Enunciado: Enumera todos los géneros musicales que, según el texto sobre el Mono Villegas, interpretó el pianista.

--- Fuente ---

ENRIQUE “MONO” VILLEGAS
(3 de Agosto de 1913 – 10 de Julio de 1986)
“No murió, se cansó de ser libre” (Hermenegildo Sábat)
Por RICARDO HÉCTOR REYES
Dicen que en una oportunidad una soprano extranjera, acompañada por un pianista, desafinaba bastante, lo cual provocaba la lógica desaprobación del público. Como modo de justificación, manifestó que para la próxima cambiaría al pianista. Éste, no pudo menos que recoger el guante y replicó con su voz particular y estentórea: “Señora, la busqué en las blancas y no la encontré, la busqué en las negras y tampoco la encontré. ¡Usted canta en las hendijas!” Acto seguido, abandonó el escenario.
El pianista era, como no podía ser de otro modo, el Mono Villegas y la anécdota lo pinta entero. Mordaz, irónico, crítico, polémico y de respuesta rápida y por supuesto un gran músico, recordado por quienes lo vieron, por ambas cualidades. Se dice que no sólo se iba a ver sus actuaciones, sino también, a escuchar sus dichos.
Si bien conocido como el pianista de jazz de mayor trascendencia en el país, también interpretó otros géneros, como tango o folklore y naturalmente música clásica (una vez dijo que la muerte de Ravel era más importante que la del Papa, lo que le significó la ida de Radio “El Mundo”, donde estaba trabajando).

--- Registros ---

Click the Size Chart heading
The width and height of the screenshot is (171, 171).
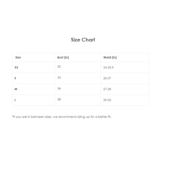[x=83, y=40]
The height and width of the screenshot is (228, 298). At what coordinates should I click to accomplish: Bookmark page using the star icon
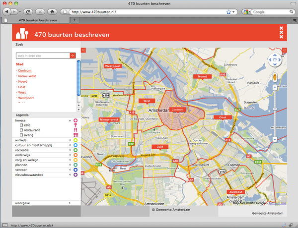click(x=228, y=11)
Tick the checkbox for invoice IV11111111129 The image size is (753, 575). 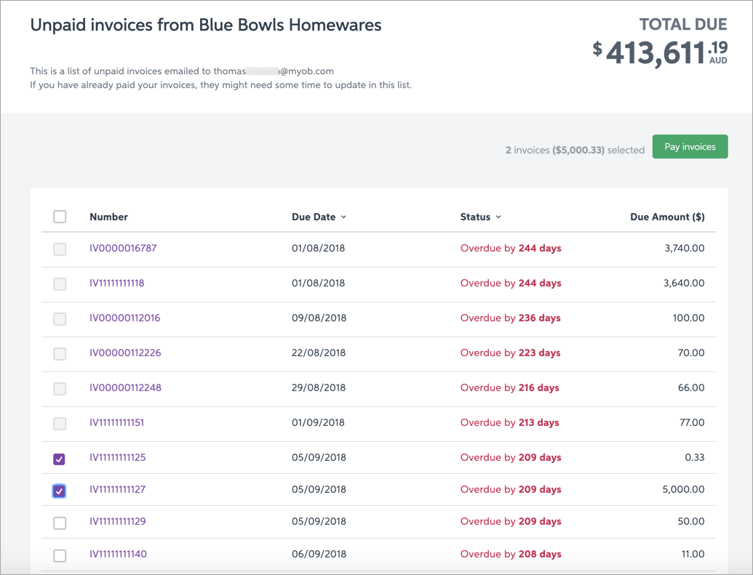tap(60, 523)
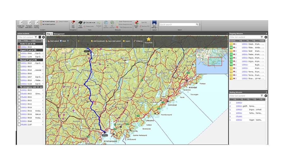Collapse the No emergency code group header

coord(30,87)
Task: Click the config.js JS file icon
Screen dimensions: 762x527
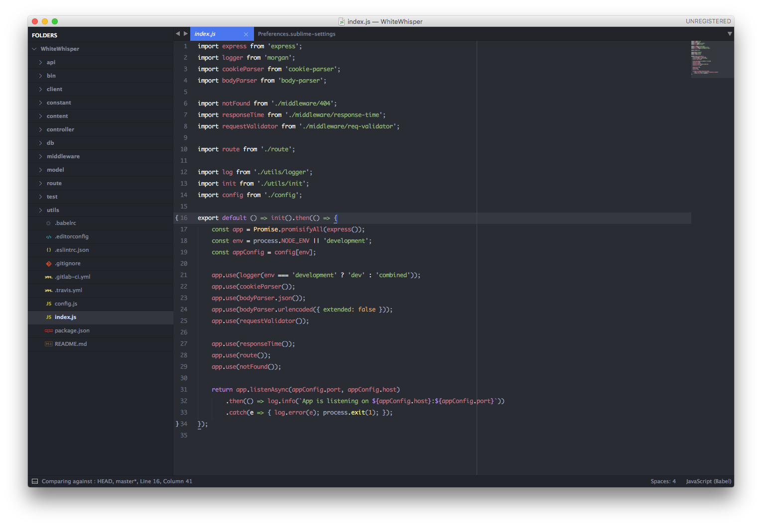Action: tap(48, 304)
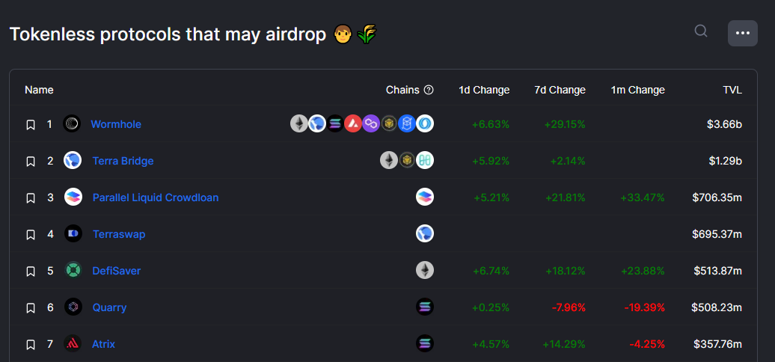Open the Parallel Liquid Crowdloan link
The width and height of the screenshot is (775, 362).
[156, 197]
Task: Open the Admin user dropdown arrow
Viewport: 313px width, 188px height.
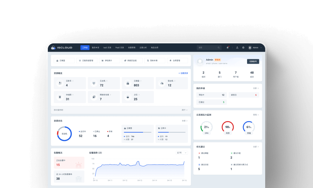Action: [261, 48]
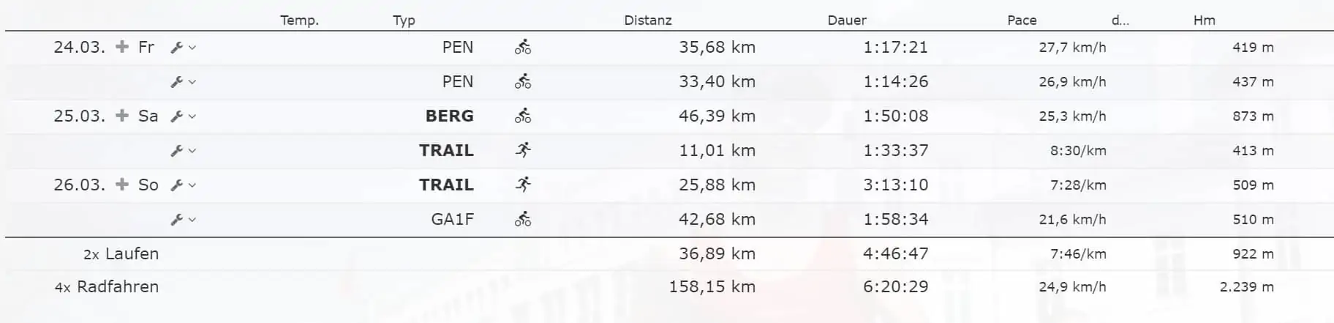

---
--- Registros ---

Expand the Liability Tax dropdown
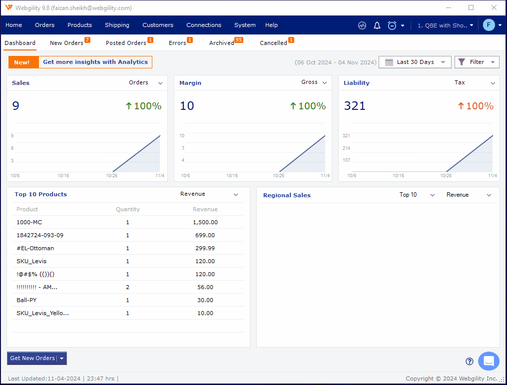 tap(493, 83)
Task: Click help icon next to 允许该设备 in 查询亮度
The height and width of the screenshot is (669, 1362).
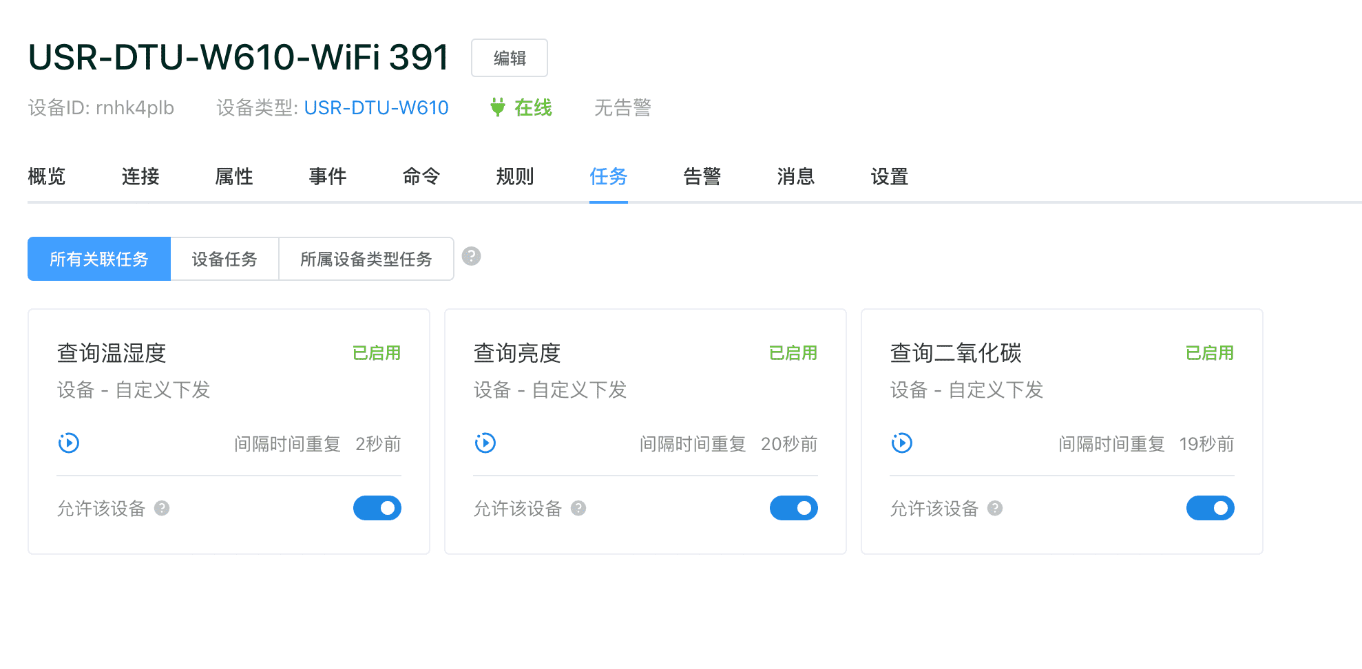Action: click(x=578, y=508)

---

Respuesta escrita: Jazz, tango, folklore y música clásica.